● Goal
Copy out, word for word, the material from the line containing "This screenshot has width=800, height=574." down to the line containing "Action: tap(1435, 648)", including both of those lines.

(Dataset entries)

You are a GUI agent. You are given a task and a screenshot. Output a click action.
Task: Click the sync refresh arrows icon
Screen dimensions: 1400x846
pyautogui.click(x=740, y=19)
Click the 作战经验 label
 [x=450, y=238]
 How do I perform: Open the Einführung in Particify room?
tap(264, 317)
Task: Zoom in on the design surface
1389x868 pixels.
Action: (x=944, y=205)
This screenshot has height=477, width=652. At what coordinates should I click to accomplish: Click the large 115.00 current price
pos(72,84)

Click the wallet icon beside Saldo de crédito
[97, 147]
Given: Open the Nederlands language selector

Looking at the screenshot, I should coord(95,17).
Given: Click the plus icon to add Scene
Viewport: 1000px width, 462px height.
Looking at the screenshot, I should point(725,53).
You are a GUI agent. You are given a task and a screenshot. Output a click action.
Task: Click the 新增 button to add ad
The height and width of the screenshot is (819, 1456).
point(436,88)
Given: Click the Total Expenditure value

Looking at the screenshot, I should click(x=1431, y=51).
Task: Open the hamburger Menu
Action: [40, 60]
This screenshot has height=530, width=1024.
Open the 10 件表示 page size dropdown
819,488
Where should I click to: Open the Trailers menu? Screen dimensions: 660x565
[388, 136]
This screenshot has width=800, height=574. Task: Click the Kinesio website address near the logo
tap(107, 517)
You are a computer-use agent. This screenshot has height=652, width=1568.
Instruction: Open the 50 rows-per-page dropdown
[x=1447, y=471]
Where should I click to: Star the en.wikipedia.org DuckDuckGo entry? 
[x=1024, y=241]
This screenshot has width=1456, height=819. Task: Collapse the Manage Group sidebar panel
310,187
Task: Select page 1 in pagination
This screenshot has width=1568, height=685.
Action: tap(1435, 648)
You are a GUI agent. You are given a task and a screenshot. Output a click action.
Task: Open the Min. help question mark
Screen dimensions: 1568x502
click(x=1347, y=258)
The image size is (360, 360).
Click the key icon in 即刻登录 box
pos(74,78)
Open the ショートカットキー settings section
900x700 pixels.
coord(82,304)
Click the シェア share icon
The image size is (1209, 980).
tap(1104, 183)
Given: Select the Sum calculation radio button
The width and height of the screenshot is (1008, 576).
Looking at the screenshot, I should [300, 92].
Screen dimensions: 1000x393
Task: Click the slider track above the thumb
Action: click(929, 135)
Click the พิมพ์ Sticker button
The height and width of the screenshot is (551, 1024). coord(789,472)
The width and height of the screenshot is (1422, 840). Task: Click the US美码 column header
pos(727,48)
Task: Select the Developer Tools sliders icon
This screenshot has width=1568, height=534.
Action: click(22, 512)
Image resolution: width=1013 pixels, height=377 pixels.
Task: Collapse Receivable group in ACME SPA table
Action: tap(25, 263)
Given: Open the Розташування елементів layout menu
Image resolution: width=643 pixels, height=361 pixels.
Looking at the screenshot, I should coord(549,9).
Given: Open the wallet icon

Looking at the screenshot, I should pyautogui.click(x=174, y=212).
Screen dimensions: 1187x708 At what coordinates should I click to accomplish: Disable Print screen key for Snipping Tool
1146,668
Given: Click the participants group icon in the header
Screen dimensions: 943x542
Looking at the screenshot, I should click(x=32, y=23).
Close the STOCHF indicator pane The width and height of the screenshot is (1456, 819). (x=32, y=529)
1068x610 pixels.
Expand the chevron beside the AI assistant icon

● Solved exercise
This screenshot has width=800, height=574. Task: Click the Kinesio website address near the logo
tap(107, 517)
You are a computer-use agent. This screenshot has height=652, width=1568.
Instruction: Open the 50 rows-per-page dropdown
[x=1447, y=471]
Where should I click to: Star the en.wikipedia.org DuckDuckGo entry? 
[x=1024, y=241]
This screenshot has width=1456, height=819. Task: Collapse the Manage Group sidebar panel
310,187
Task: Select page 1 in pagination
This screenshot has width=1568, height=685.
Action: tap(1435, 648)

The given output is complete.